Es una pregunta común en climas fríos, al guardar botellas en el exterior en invierno o en un congelador para enfriarlas rápidamente: ¿se puede congelar el vino? La respuesta corta es sí.
¿A qué temperatura se congela el vino?
La mayoría de los vinos se congelan entre -5 °C y -9 °C (23-15 °F), dependiendo del nivel de alcohol. Cuanto mayor es el contenido de alcohol, menor es el punto de congelación.
¿Qué ocurre cuando se congela?
Cuando el vino se congela, el contenido de agua se expande en cristales de hielo. Esto puede:
-
Empujar el corcho, romper la botella (¡creando un desorden peligroso!)
-
Alterar el equilibrio y la textura.
-
Lo más importante, destruir los delicados aromas y sabores, dejando el vino insípido.
¿Se puede beber vino congelado después de calentarlo?
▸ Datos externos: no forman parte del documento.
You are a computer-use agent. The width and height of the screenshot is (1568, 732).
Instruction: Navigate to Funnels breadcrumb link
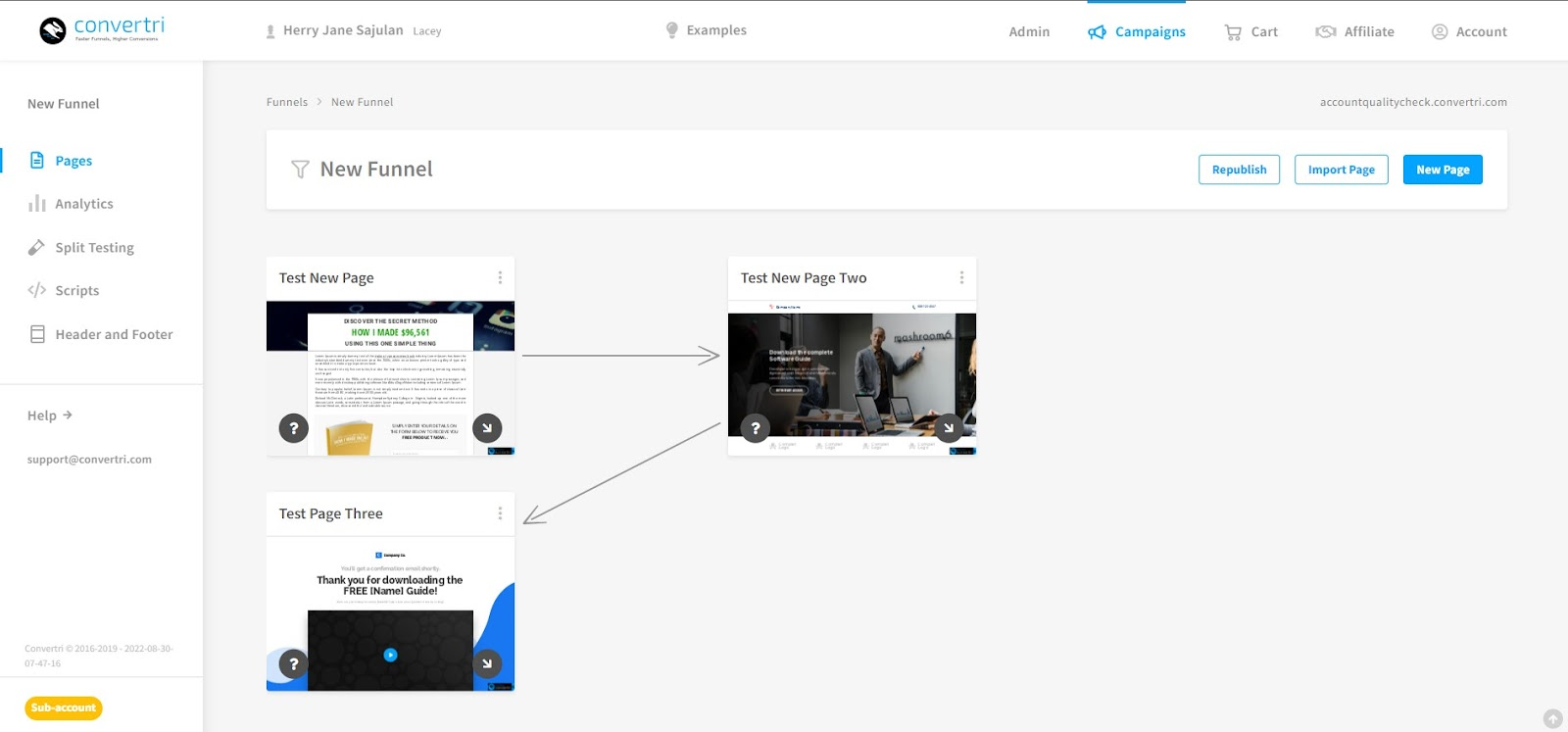tap(287, 102)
Técnicamente, sí, no es dañino. Pero la calidad sensorial se ve comprometida, por lo que un vino que ha sido congelado rara vez tendrá el sabor previsto.
En resumen
El vino puede congelarse, y aunque no se vuelve peligroso, sí pierde gran parte de su complejidad aromática. El vino es un producto delicado, muy sensible a los cambios de temperatura, luz y humedad. Un almacenamiento adecuado es esencial para preservar su calidad. La mejor temperatura para almacenar vino es entre 10 °C y 14 °C (50-57 °F).